For language, it is not needful to insist upon it; because both your majesty's kingdoms are of one language, though of several dialects; and the difference is so small between them, as promiseth rather an enriching of one language than a continuance of two.

For laws, which are the principal sinews of government, they be of three natures; "jura," which I will term freedoms or abilities, "leges," and mores."

For abilities and freedoms, they were amongst the Romans of four kinds, or rather degrees. "Jus connubii, jus civitatis, jus suffragii," and "jus petitionis" or "honorum." "Jus connubii" is a thing in these times out of use: for marriage is open between all diversities of nations. "Jus civitatis" answereth to that we call denization or naturalization. "Jus suffragii" answereth to the voice in parliament. "Jus petitionis" answereth to place in council or office.

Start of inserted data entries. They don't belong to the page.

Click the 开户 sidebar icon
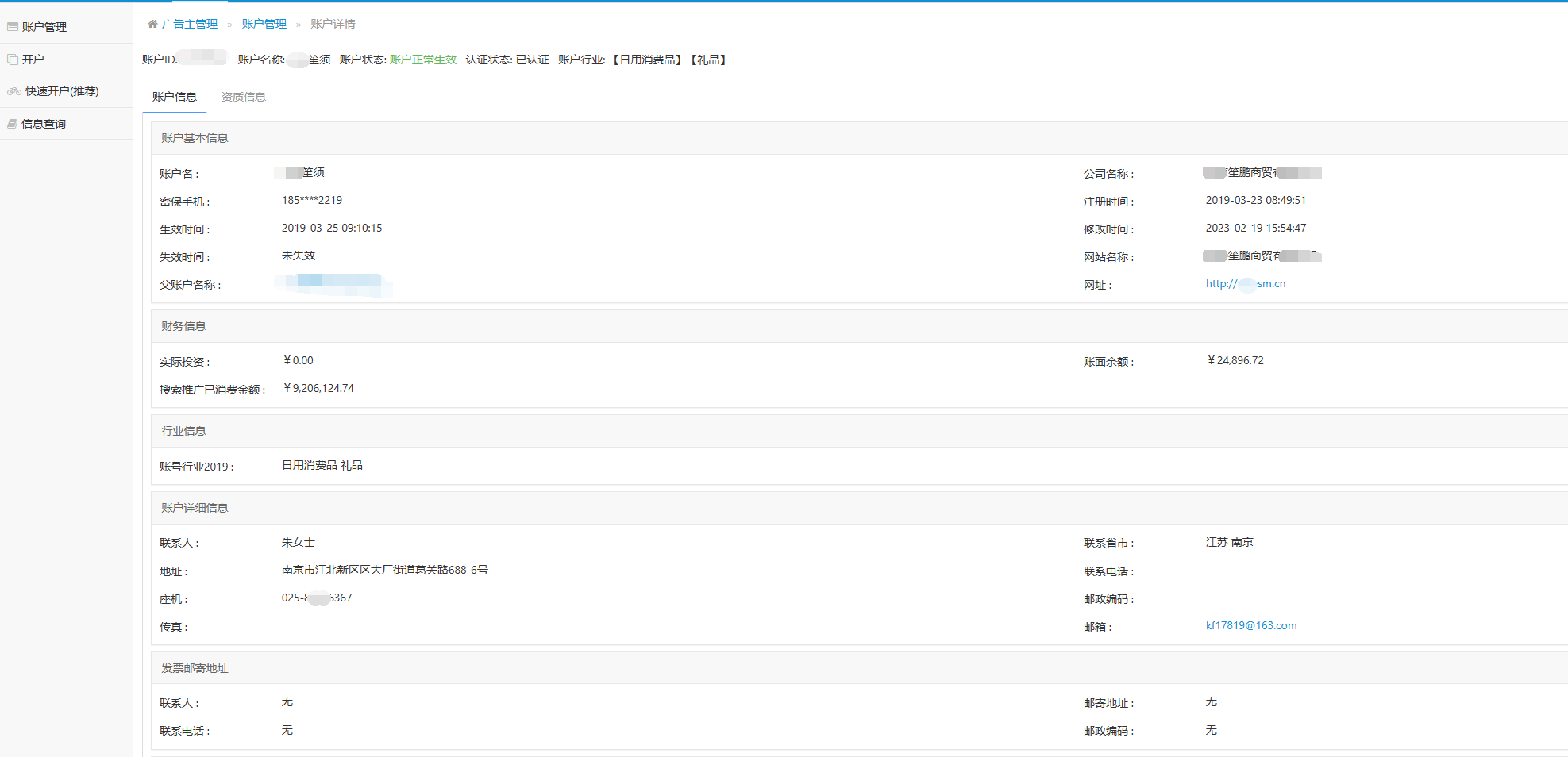 [x=13, y=60]
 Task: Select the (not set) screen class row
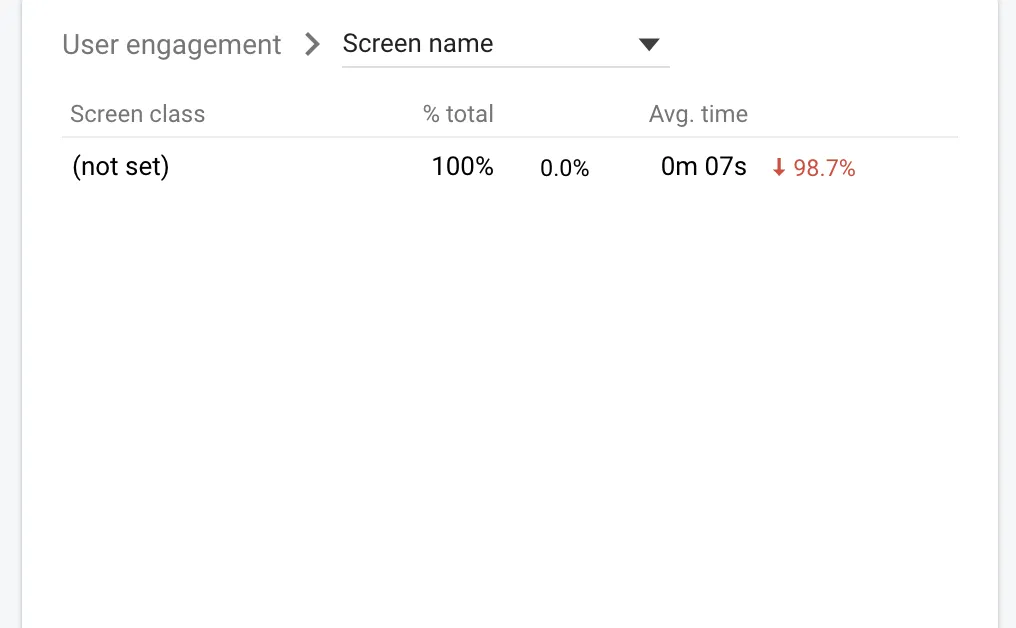121,167
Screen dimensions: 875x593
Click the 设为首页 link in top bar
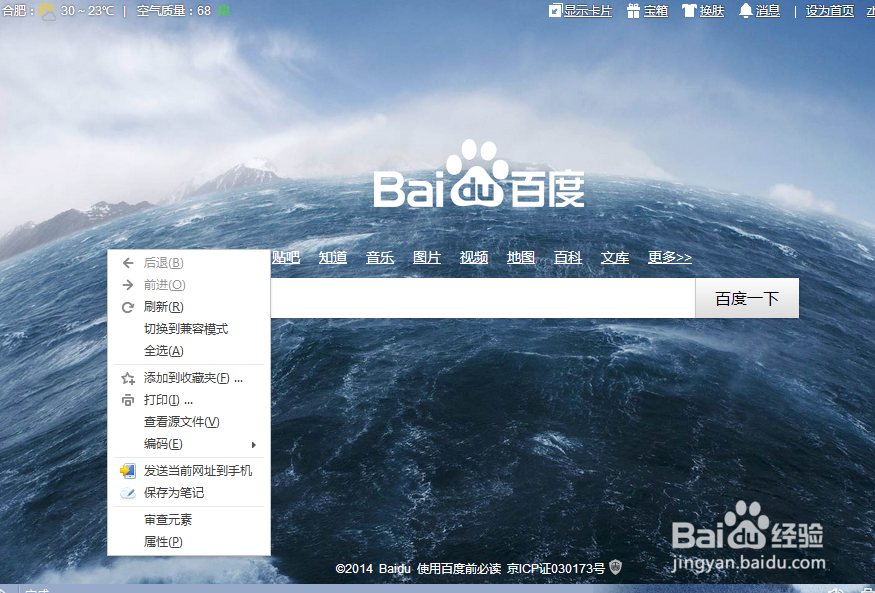tap(829, 11)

And the Romans did many times sever these freedoms; granting "Jus connubii, sine civitate," and "civitatem, sine suffragio," and "suffragium, sine jure petitionis," which was commonly with them the last.

For those we called "leges," it is a matter of curiosity and inconveniency, to seek either to extirpate all particular customs, or to draw all subjects to one place or resort of judicature and session. It sufficeth there be a uniformity in the principal and fundamental laws, both ecclesiastical and civil: for in this point the rule holdeth which was pro

For manners: a consent in them is to be sought industriously, but not to be enforced: for nothing amongst people breedeth so much pertinacy in holding their customs, as sudden and violent offer to remove them.

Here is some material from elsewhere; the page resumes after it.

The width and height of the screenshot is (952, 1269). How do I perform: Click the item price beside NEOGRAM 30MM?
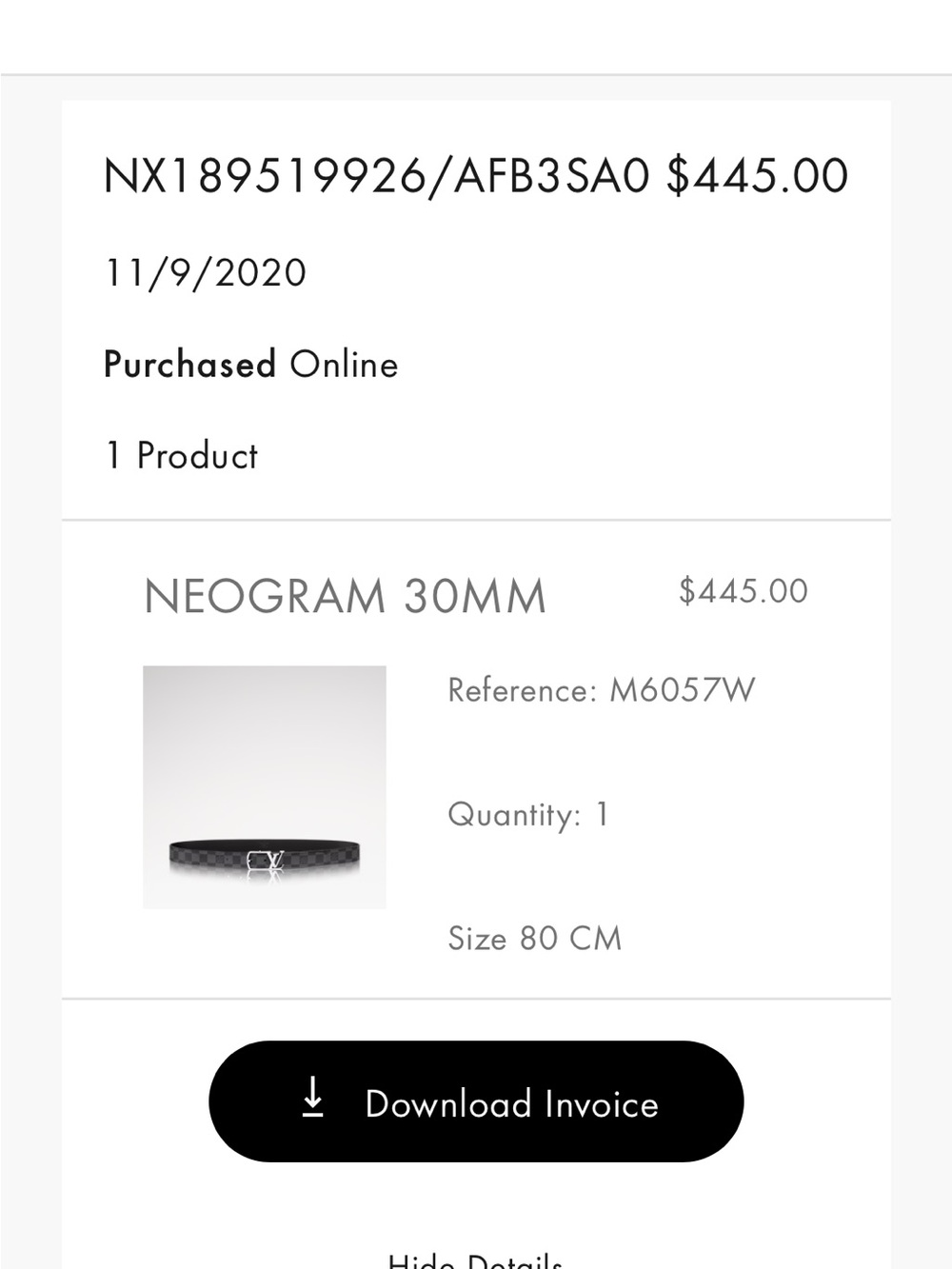pyautogui.click(x=743, y=591)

And as for employments, it is no more but an indifferent hand, and execution of that verse:

Tros, Tyriusque mihi nullo discrimine agetur. There remaineth only to remember cut of the grounds of nature the two conditions of perfect mixture; whereof the former is time: for the natural philosophers say well, that "compositio" is "opus hominis" and "mistio opus naturæ." For it is the duty of man to make a fit application of bodies together: but the perfect fermentation and incorporation of them must be left to time and nature; and unnatural hasting thereof doth disturb the work, and not despatch it.

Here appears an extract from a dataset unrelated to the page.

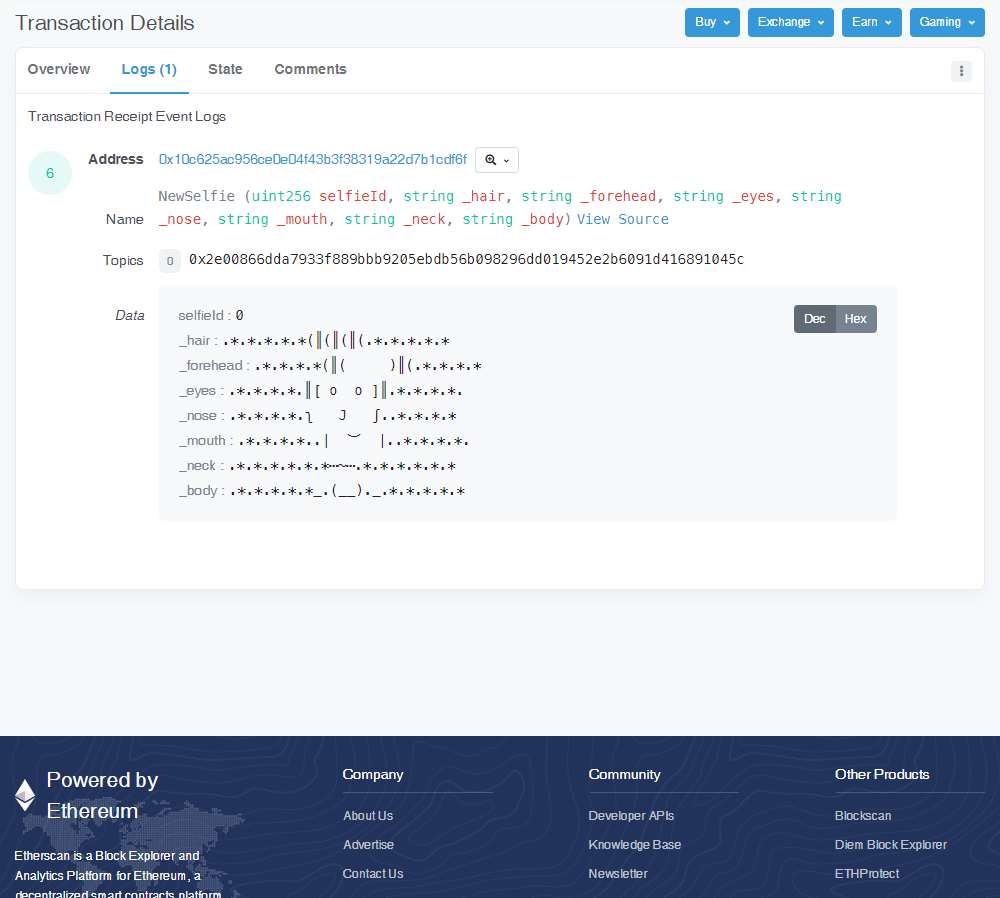Switch to the Overview tab
The image size is (1000, 898).
(59, 69)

So we see, after the graft is put into the stock and bound, it must be left to time and nature to make that "continuum," which at the first was but "contiguum." And it is not any continual pressing or thrusting together that will prevent nature's season, but rather hinder it. And so in liquors, those commixtures which are at the first troubled, grow after clear and settled by the benefit of rest and time.

The second condition is, that the greater draw the less. So we see when two lights do meet, the greater doth darken and dim the less. And when a smaller river runneth into a greater, it loseth both its name and stream. And hereof, to conclude, we see an excellent example in the kingdoms of Judah and Israel. The kingdom of Judah contained two tribes; the kingdom of Israel contained ten. King David reigned over Judah for certain years; and, after the death of Ishbosheth, the son of Saul, obtained likewise the kingdom of Israel. This union continued in him, and likewise in his son Solomon, by the space of seventy years, at least, between them both: but yet, because the seat of the kingdom was kept still in Judah, and so the less sought to draw the greater: upon the first occasion offered, the kingdoms brake again, and so continued ever after.

Thus having in all humbleness made oblation to your majesty of these simple fruits of my devotion and studies, I do wish, and do wish it not in the nature of an impossibility, to my apprehension, that this happy union of your majesty's two kingdoms of England and Scotland, may be in as good an hour and under the like divine providence, as that was between the Romans and the Sabines.